**What you are asked to do**
Please convert the entries, from the first line through the line containing "photo-canvas is located", inclusive, into a JSON list of strings, one string per line, with blank lines omitted. Leave the pictures out of the result.

**Available data**

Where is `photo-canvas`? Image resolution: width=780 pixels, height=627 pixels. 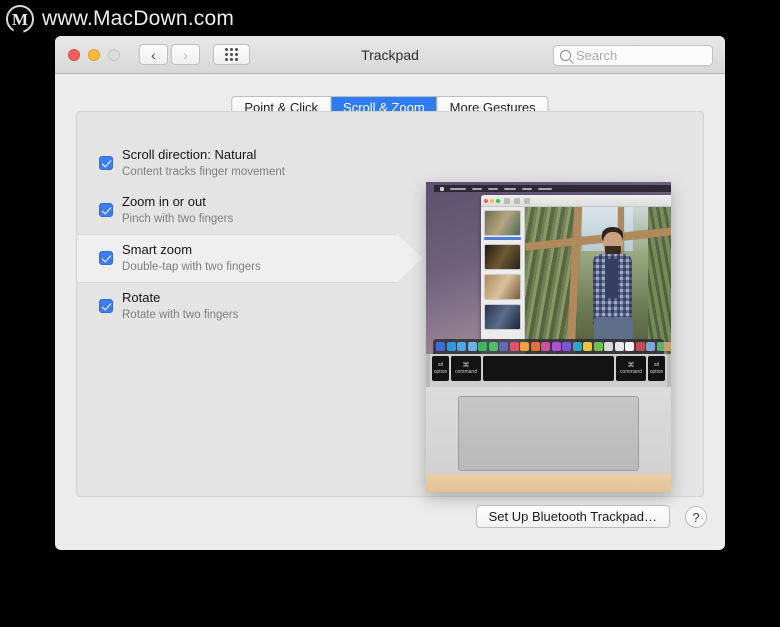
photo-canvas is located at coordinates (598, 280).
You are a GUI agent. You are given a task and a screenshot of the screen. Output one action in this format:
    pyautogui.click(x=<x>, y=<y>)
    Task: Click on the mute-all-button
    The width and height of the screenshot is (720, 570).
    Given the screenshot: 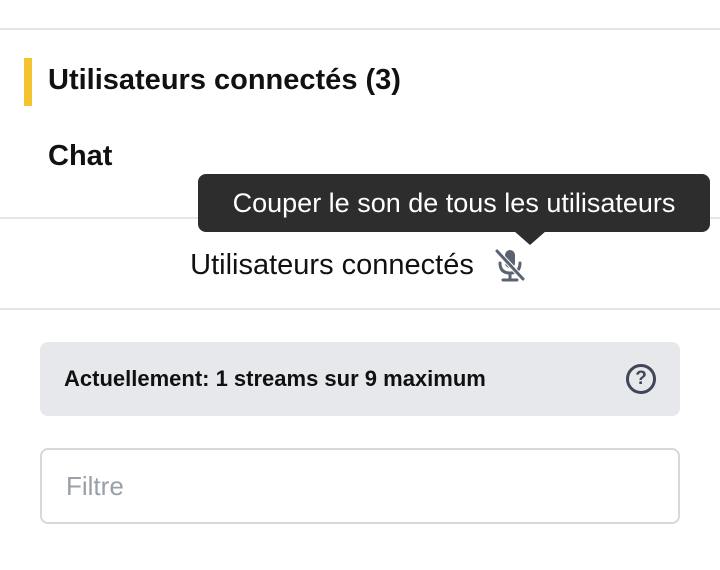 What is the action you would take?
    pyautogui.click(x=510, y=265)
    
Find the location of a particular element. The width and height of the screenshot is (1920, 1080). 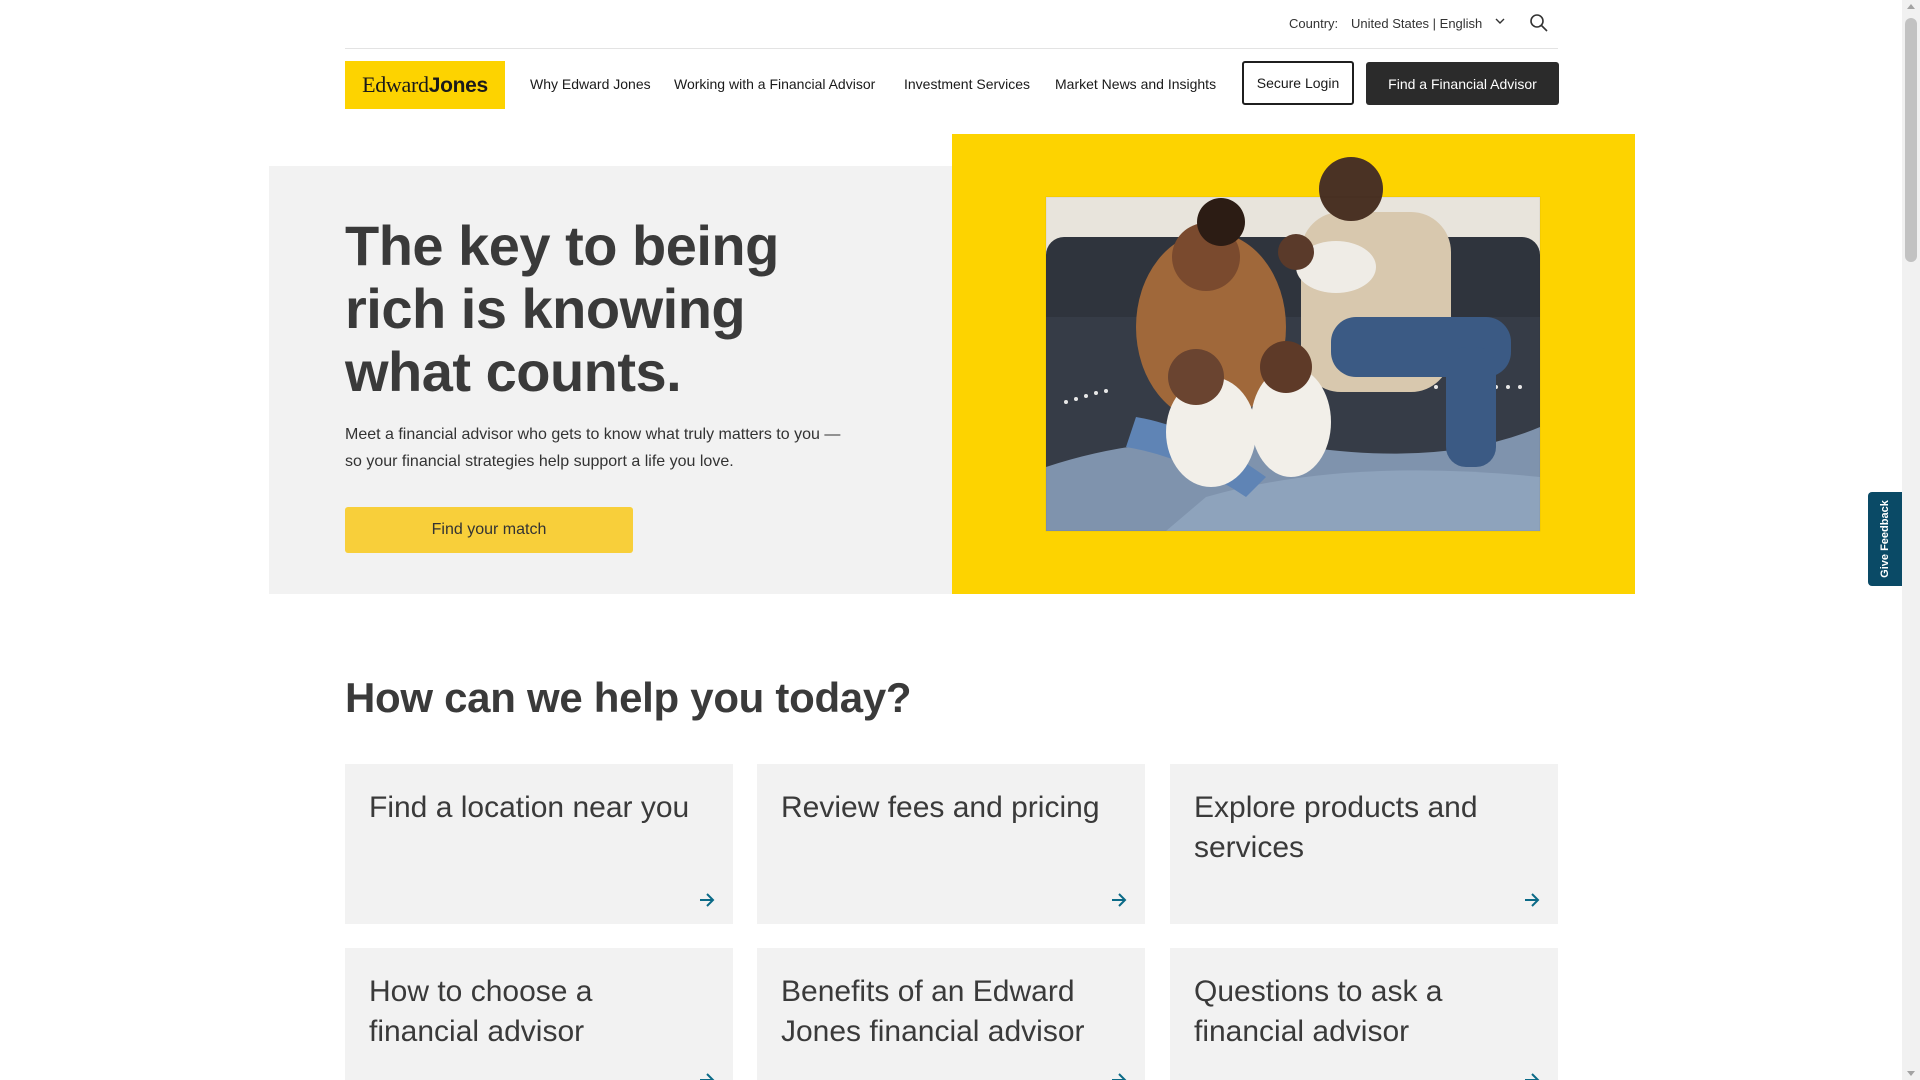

**Exercise response**
[
  "Where is `photo-canvas`? Image resolution: width=780 pixels, height=627 pixels. ",
  "photo-canvas is located at coordinates (598, 280)."
]